After 18 amazing days on the South Island, it was time to board the ferry and head to the North Island. I had booked myself on the second ferry of the day, rather than getting up before dawn to board.
I had a few minutes before heading to the Ferry Terminal, so I walked around a sleepy Picton. I also drove up to the hill overlooking the town and the harbour.
The ferry was a great experience. It was not only a cool, unique thing to do, it doubled as a scenic cruise since we had such a fine day. I spent most of my time on deck enjoying the beautiful surrounding on the sunny (yet very windy) day. The Interislander vessel I was on, the Aratere, had just about every imaginable amenity possible. (I won’t spend a lot of time here talking about the ferry- since I did two photo essays earlier this week, one on the boarding experience and one on the splendid views from the boat.)
We arrived in Wellington a little before 2pm. I’d read a lot about the great views over the city that were provided by the ring of hills surrounding the central downtown area, but one in particular had captured my imagination.
Located high on a hill in Wellington’s southwestern suburbs sits the Wellington Wind Turbine Generator. I got my first glimpse of it from the ferry. My excellent New Zealand Road Atlas also provided a good city map of Wellington’s downtown area, but did not cover the suburbs as well. I mostly used the directions in my guidebook to find my way to the top of the hill and it was quite a windy, twisty drive through residential neighborhoods perched along the hillside.
It was worth the drive, as the views over Wellington and it’s harbour were amazing. On the other side, you could see straight across the Cook Straight to the South Island. I was the only one enjoying this incredible view for the whole half-hour I spent up there. My guess is the reason for that is because it is not accessable via public transportation. Also, only one of the three guidebooks I carried with me had any mention of it (Rough Guide New Zealand).
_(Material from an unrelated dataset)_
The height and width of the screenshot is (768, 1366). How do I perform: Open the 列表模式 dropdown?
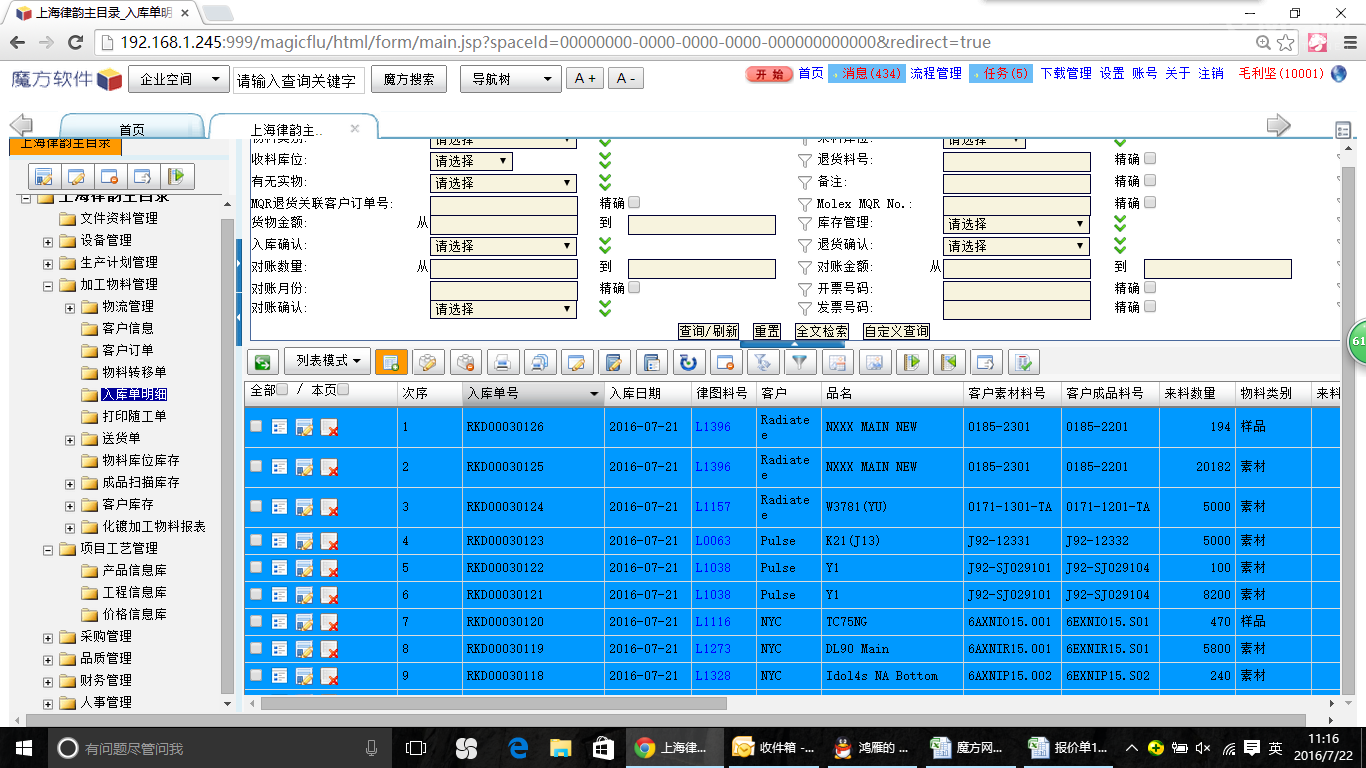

With my love of elevated views, it was no surprise that my second stop before heading to my hostel was at Wellington’s most famous lookout, that from Mount Victoria. There is a striking memorial at the site to American Admiral Richard Byrd, a famous Antarctic explorer. The monument faces south toward the seventh continent.
While the views from the turbine were more sweeping and dramatic, the views from Mount Victoria were of much more practical use for me. Seeing the city from above like this really helped me get a great feel for the city and how it was laid out. This came in handy later in the day when searching for the good beer mentioned in the title (don’t worry, I’m getting to the beer), but also the next day when I did my long sightseeing walk.
I hadn’t judged the sun correctly, and it was setting behind the city in a way that backlit all my pictures of the city. I knew I would have to return to this spot earlier in the day to get the pictures I wanted. I was able to get good photos of the mouth of Wellington Harbour, the Wellington Airport and the Interislander Ferry heading back across the straight carrying people in the opposite direction I had come earlier in the day.
Mount Victoria also has traditional meaning to the Maori people, who settled here hundreds of years before the European settlement of Wellington was begun.
After checking into my hostel early that evening, I set off on the long walk across Wellington to Cafe Leuven, a bar specializing in Belgian beer. I’m quite a beer snob and I had been looking for some imported Belgian Beer for the past 10 days. The problem was the towns I was traveling through on the South Island’s West Coast were all very small, and the best I could find was Stella Artois and Heinekin. I’d tried a number of New Zealand brewed beers and hadn’t found any I liked very much. The countries two biggest breweries, Speight’s and Montieth’s didn’t do bad beers, bu they also didn’t do any of the styles I liked. A few days earlier I had been searching for a place in Wellington I could find some Belgian Beers, and Leuven’s website came up. When I looked through the menu and saw their selection, I knew immediately where I would be having dinner that first night in Wellington. I was able to have a traditional Belgian seafood sandwich with authentic Belgian frites, and a Westmalle Trippel, one of my favorite beers. The whole experience was of those moments of travel bliss. To top it off, I had a nice conversation with the Belgian couple at the next table who were working and traveling in New Zealand for the past year and were splurging that night for a taste of home.
After leaving Leuven, I wandered over to The Bruhaus, another bar I’d found online with an excellent selection of beers. It was here that I met a bartender named Philip, who was able to really fill me in on the the New Zealand craft beer scene. Philip had also been to America, so he was familiar and well-versed in all different styles of beer. He introduced me 8Wired, a Marlborough-based brewery whose beers I quickly became a fan of.
I finished the evening with a walk along the waterfront near my hostel, stopping back from time to take pictures of the skyline of Wellington glowing in the distance.